This seemed to be enough to calm Michael down, or at least to distract him as the pod rolled out of the trees and turned a corner into a circular drive. It was light enough now for me to see we’d reached a tall, narrow house painted the same sleek black as the worldgate I’d opened, with stone steps at the front and two stone-faced men standing guard on either side of them. They were both dressed in white jumpsuits like Michael’s, but unlike Michael, they held otherworld devices that looked heavy and dangerous.
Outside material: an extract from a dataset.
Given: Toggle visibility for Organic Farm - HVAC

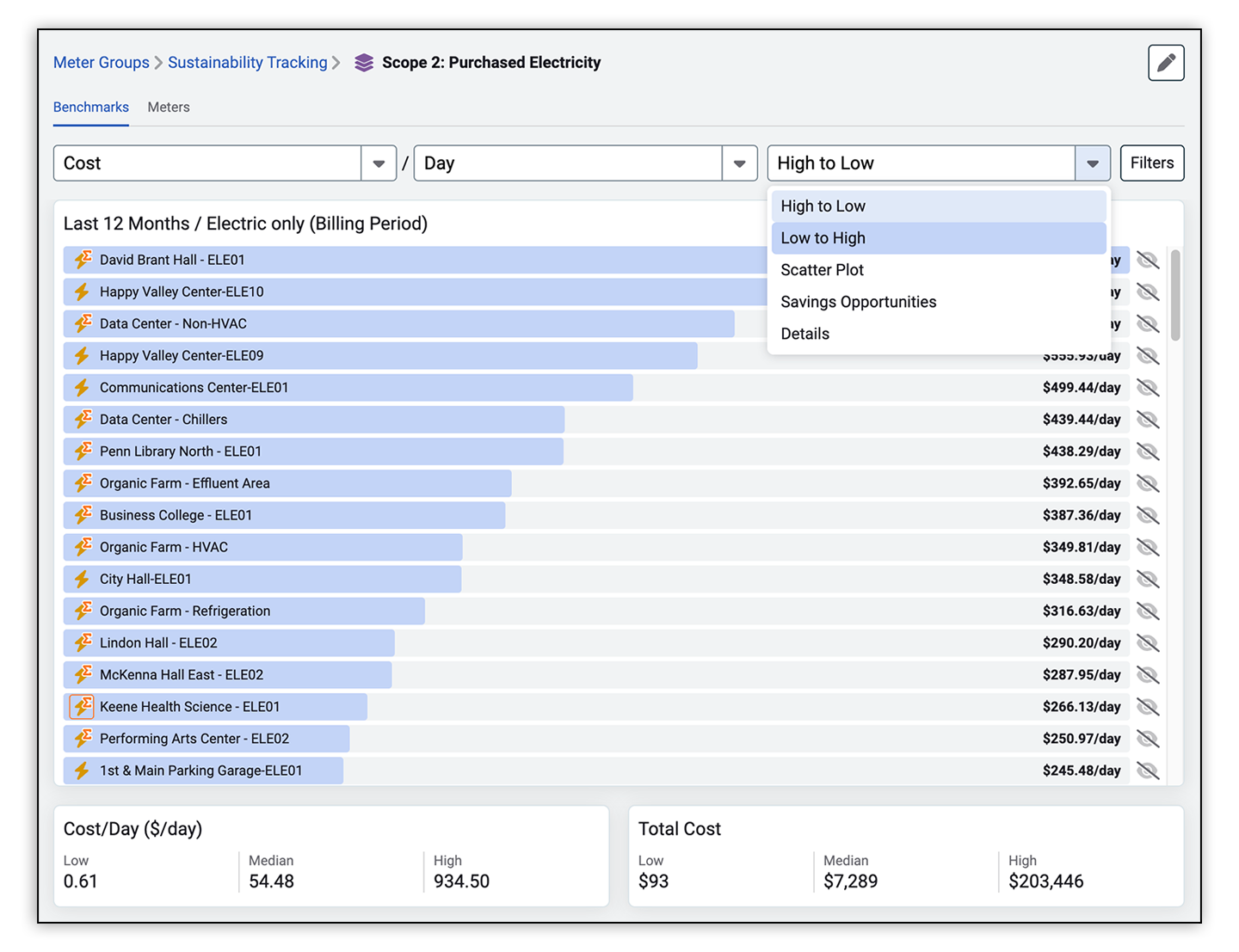Looking at the screenshot, I should pyautogui.click(x=1148, y=547).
I hadn’t seen anything like them when we’d gone to visit Mr. Silos.
Rosemary looked out at the house and narrowed her eyes at the guards. “Does this place belong to Interworld Travel?”
Michael made a small, exasperated noise through his nose. “Not officially,” he said. “This is Mrs. Bracknell’s personal residence, where she stays whenever she needs to do business in West. It’s extremely secure.”
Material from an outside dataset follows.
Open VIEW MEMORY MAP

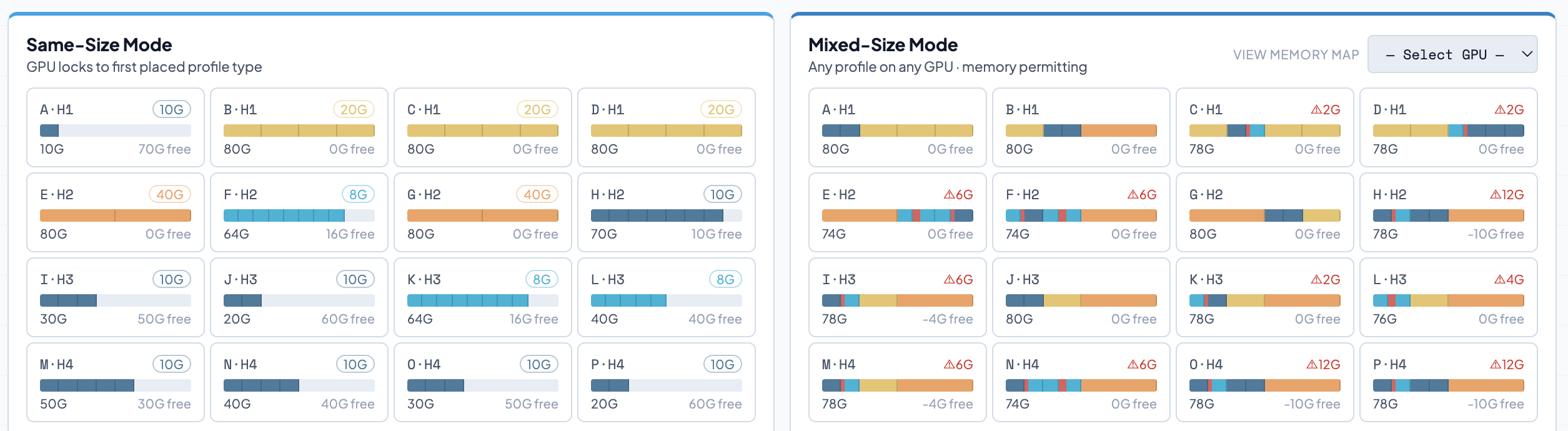pyautogui.click(x=1296, y=54)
The pod rolled to a stop, and the two guards stepped forward, as if they’d heard what Michael had said about security and decided to emphasize the point. “Stay here while I talk to them, please,” said Michael, pressing a button to open the pod door. “They’ve been told to blast any trespassers on sight, and they take their jobs seriously. I’m sure Mrs. Bracknell would be upset if you three were blasted.”
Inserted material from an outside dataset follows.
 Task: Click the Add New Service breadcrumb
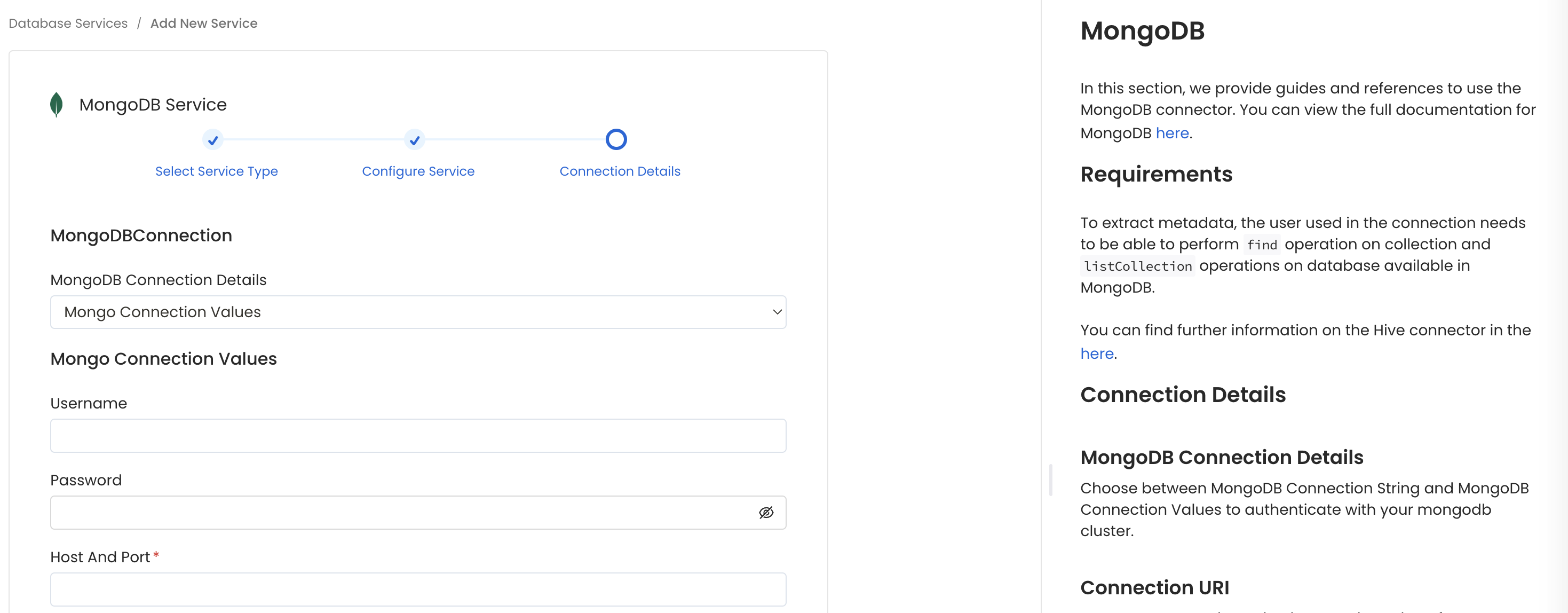(x=204, y=23)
“I’m not so sure she would be,” Rosemary said once Michael was out of earshot. “She’s the one who planted that thrunt! And I’ll bet she poisoned the bees as well.”
“I don’t understand why,” said Arthur. “She must think we’re a danger somehow.” He eyed the guards’ weapons. “And now we’ve accidentally gotten ourselves into her extremely secure house.”
“She’s not going to like that,” I agreed. I was starting to wish I’d picked the door that led to the world full of cows. “Should we make a run for it?”
“And get blasted?” Rosemary gave her curls a shake. “I’d rather not, thanks.”
“Then we’ll have to keep pretending we know what’s going on.” I lowered my voice as Michael turned back to the pod. “If we can get in and out of this place without making anyone too suspicious, we might have a chance of escaping before Mrs. Bracknell finds out we were here.”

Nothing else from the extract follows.